Soil Pollution

 We can no more manufacture a soil with a tank of chemicals than we can invent a rain forest or produce a single bird. We may enhance the soil by helping its processes along, but we can never recreate what we destroy. The soil is a resource for which there is no substitute. (Environmental historian Donald Worster reminds us that fertilizers are not a substitute for fertile soil). Soil is a thin covering over the land consisting of a mixture of minerals, organic material, living organisms, air and water that together support the growth of plant life.

Several factors contribute to the formation of soil from the parent material. This includes mechanical weathering of rocks due to temperature changes and abrasion, wind, moving water, glaciers, chemical weathering activities and lichens. Climate and time are also important in the development of soils. Extremely dry or cold climates develop soils very slowly while humid and warm climates develop them more rapidly.

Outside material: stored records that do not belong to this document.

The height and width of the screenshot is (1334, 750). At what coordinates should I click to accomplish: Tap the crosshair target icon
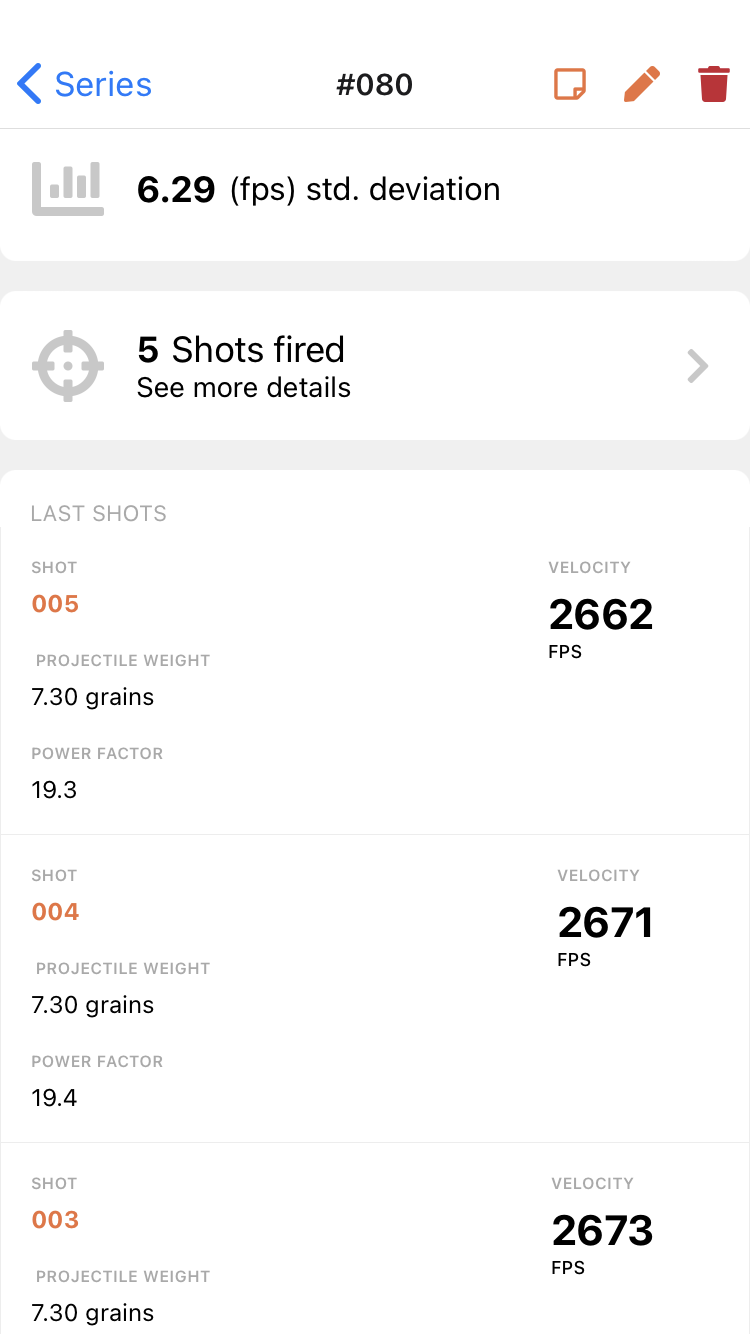(x=68, y=366)
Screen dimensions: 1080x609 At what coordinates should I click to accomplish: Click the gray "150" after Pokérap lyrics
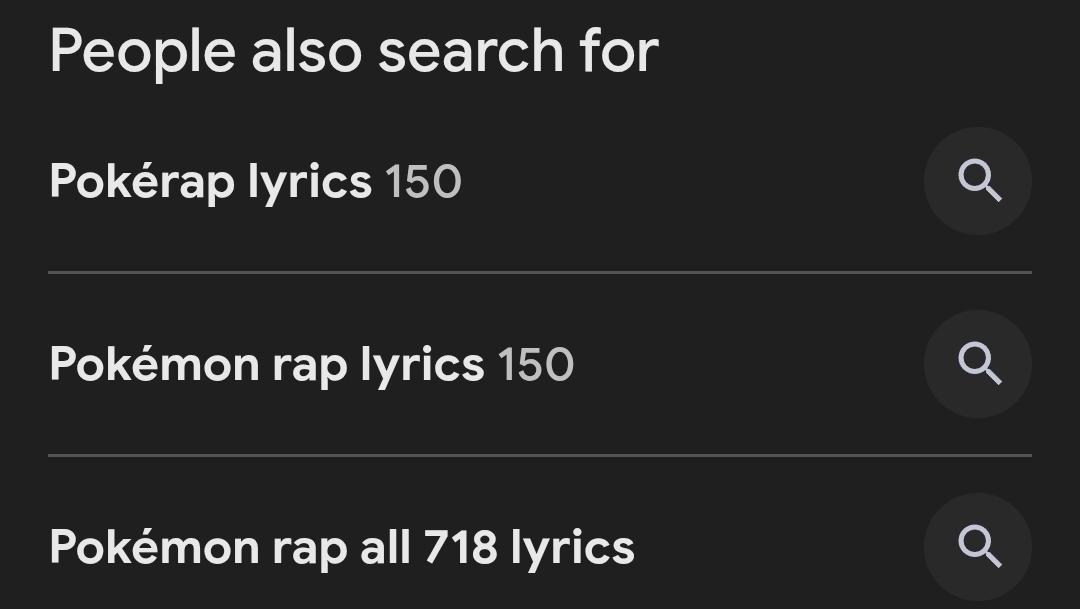(x=423, y=182)
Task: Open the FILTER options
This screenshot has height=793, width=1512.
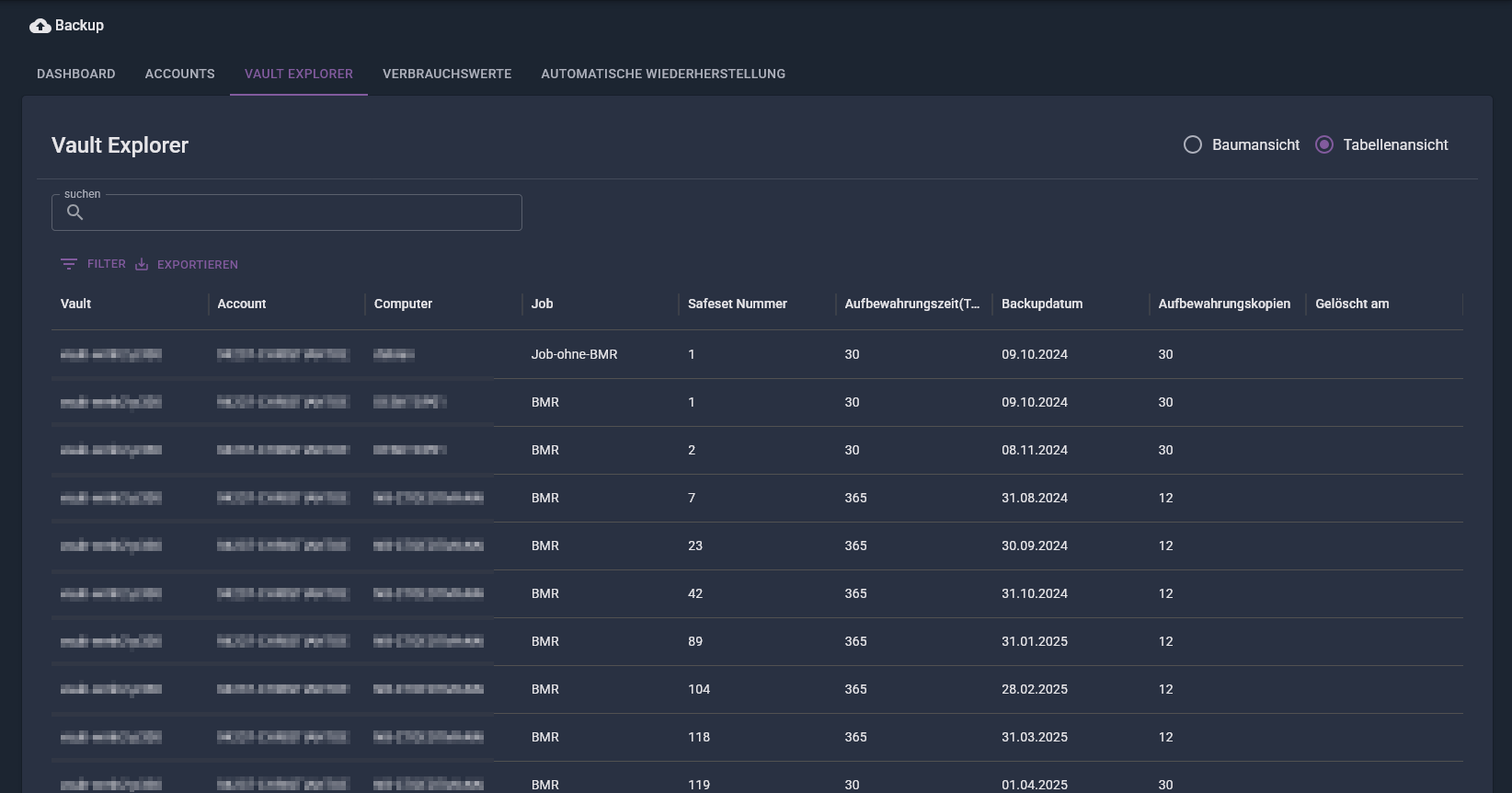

Under ideal climatic conditions soft parent material may develop into a centimetre of soil within 15 years. Under poor climatic conditions a hard parent material may require hundreds of years to develop into soil. Mature soils are arranged in a series of zones called soil horizons. Each horizon has a distinct texture and composition that varies with different types of soils. A cross sectional view of the horizons in a soil is called a soil profile.

The top layer or the surface litter layer called the O horizon consists mostly of freshly fallen and partially decomposed leaves, twigs, animal waste, fungi and other organic materials. Normally it is brown or black. The uppermost layer of the soil called the A horizon consists of partially decomposed organic matter (humus) and some inorganic mineral particles. It is usually darker and looser than the deeper layers. The roots of most plants are found in these two upper layers.

As long as these layers are anchored by vegetation soil stores water and releases it in a trickle throughout the year instead of in a force like a flood. These two top layers also contain a large amount of bacteria, fungi, earthworms and other small insects that form complex food webs in the soil that help recycle soil nutrients and contribute to soil fertility.

The B horizon often called the subsoil contains less organic material and fewer organisms than the A horizon. The area below the subsoil is called the C horizon and consists of weathered parent material. This parent material does not contain any organic materials.

The chemical composition of the C horizon helps to determine the pH of the soil and also influences the soil’s rate of water absorption and retention. Soils vary in their content of clay (very fine particles), silt (fine particles), sand (medium size particles) and gravel (coarse to very coarse particles). The relative amounts of the different sizes and types of mineral particles determine soil texture. Soils with approximately equal mixtures of clay, sand, silt and humus are called loams.